How important do you feel exclusive games will be in virtual reality, versus cross-platform games that will be playable across Oculus, HTC Vive, and PlayStation VR?
The more content that is created, the better the VR industry does. Because we are in the beginning of the learning curve, every new idea helps create forward momentum in learning how to deliver great entertainment. Producing select titles through direct funding and production, as we have with Oculus Studios, is one of the ways to create titles that otherwise would not have existed. We welcome the same approach by others in the industry as a net positive for VR. But this is not the only way we can push the industry forward.

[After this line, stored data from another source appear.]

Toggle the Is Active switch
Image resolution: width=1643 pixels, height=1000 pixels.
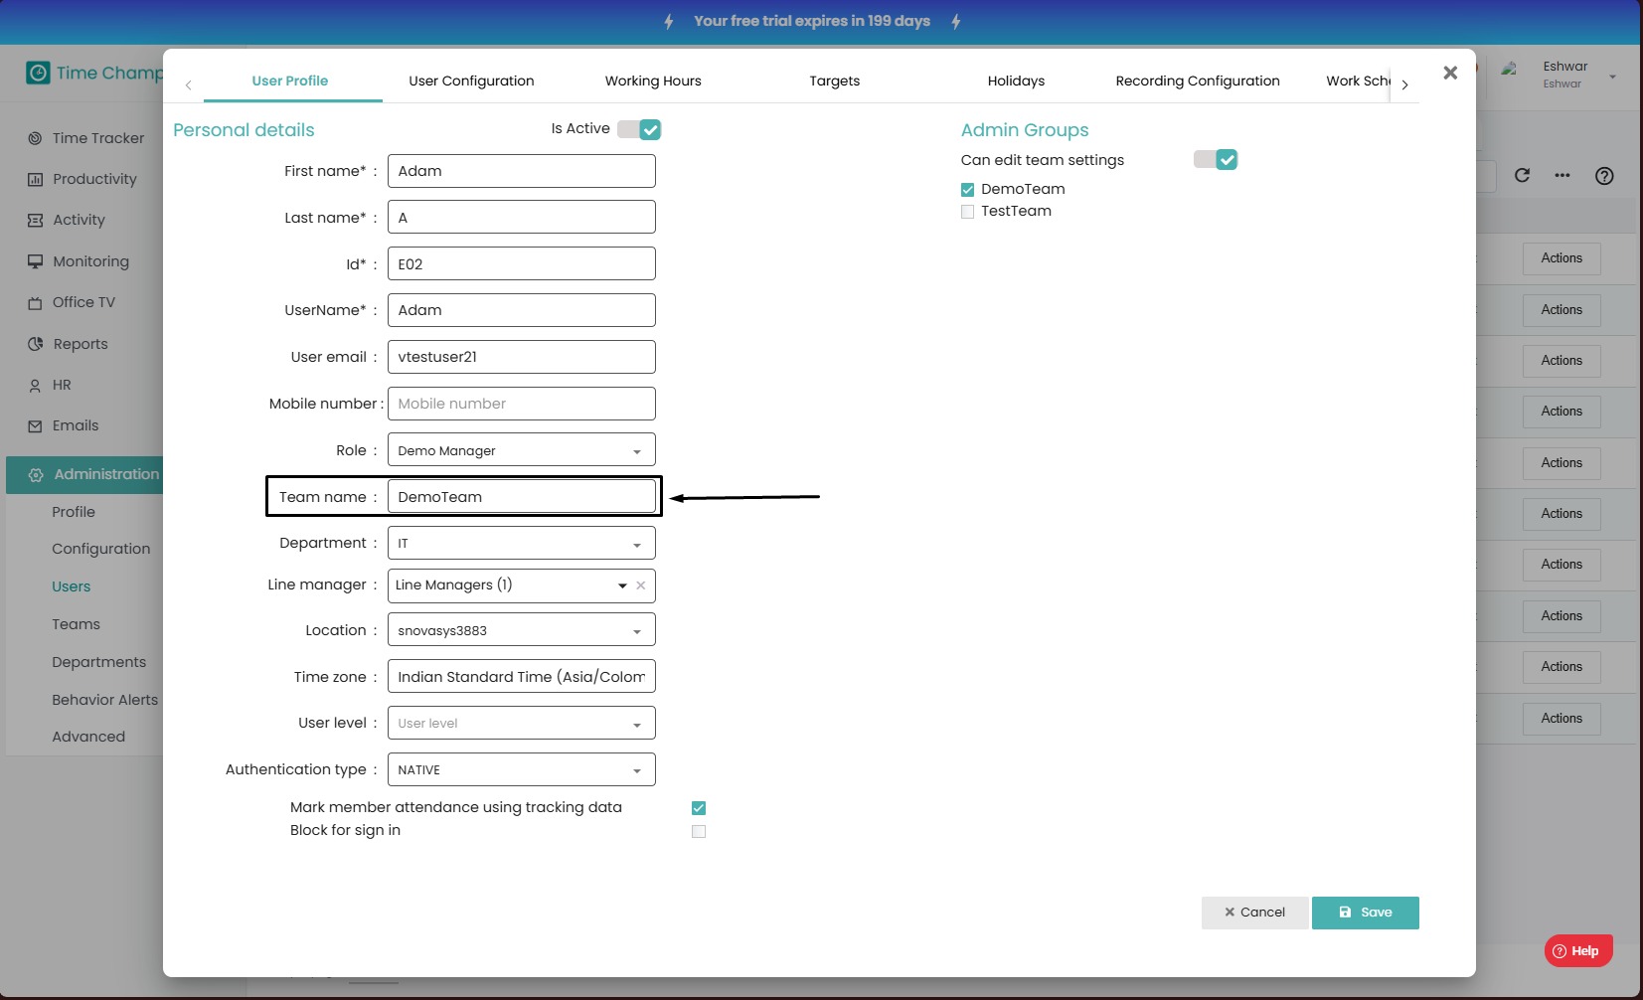pos(639,129)
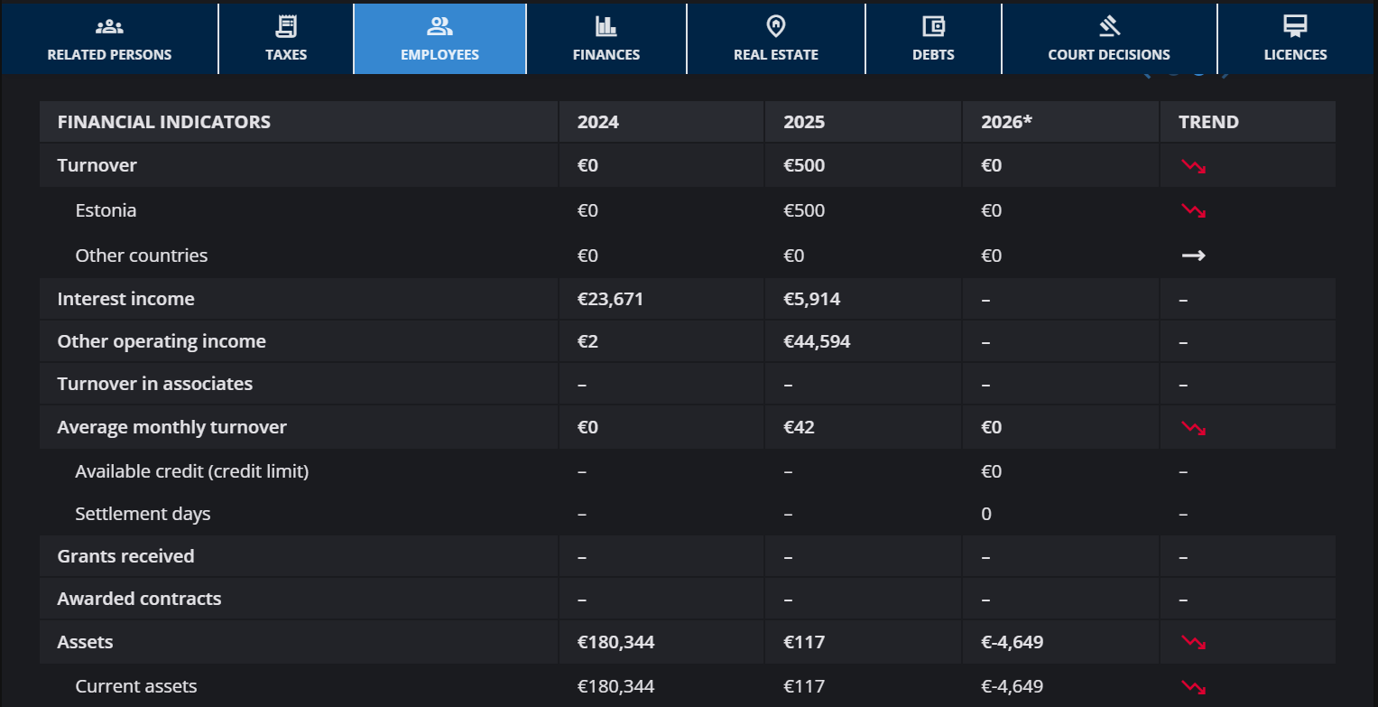Click the red trend icon in Assets row
This screenshot has height=707, width=1378.
coord(1194,643)
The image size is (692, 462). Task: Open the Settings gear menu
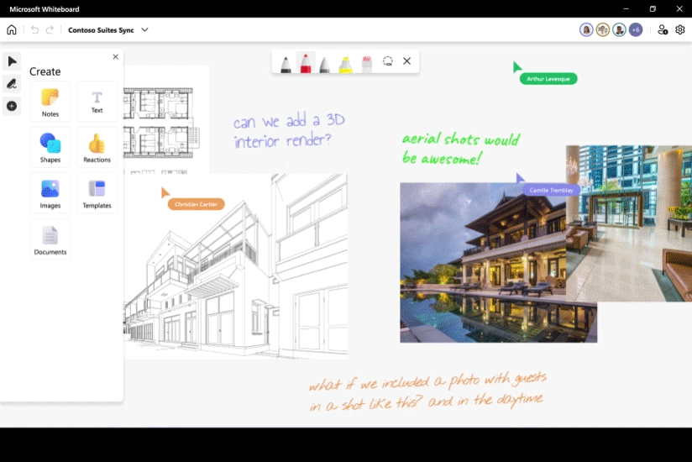(680, 29)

We have also created programs like the $10 million Indie Developer Fund to help foster growth across a broad range of developers. We ask no exclusivity in exchange for these grants. And, of course, we support third parties who self-fund their content through grants, marketing partnerships, and exposure. Of the 30 launch titles we have shown publicly, two-thirds have no exclusivity terms but more than two-thirds received some form of investment from Oculus. We are serious about VR, and that means we have to invest in the ecosystem. All of these investment approaches create opportunities for developers to learn, take risks, and bring more games to market to push VR forward. That is good for Oculus, good for the consumer, and good for VR.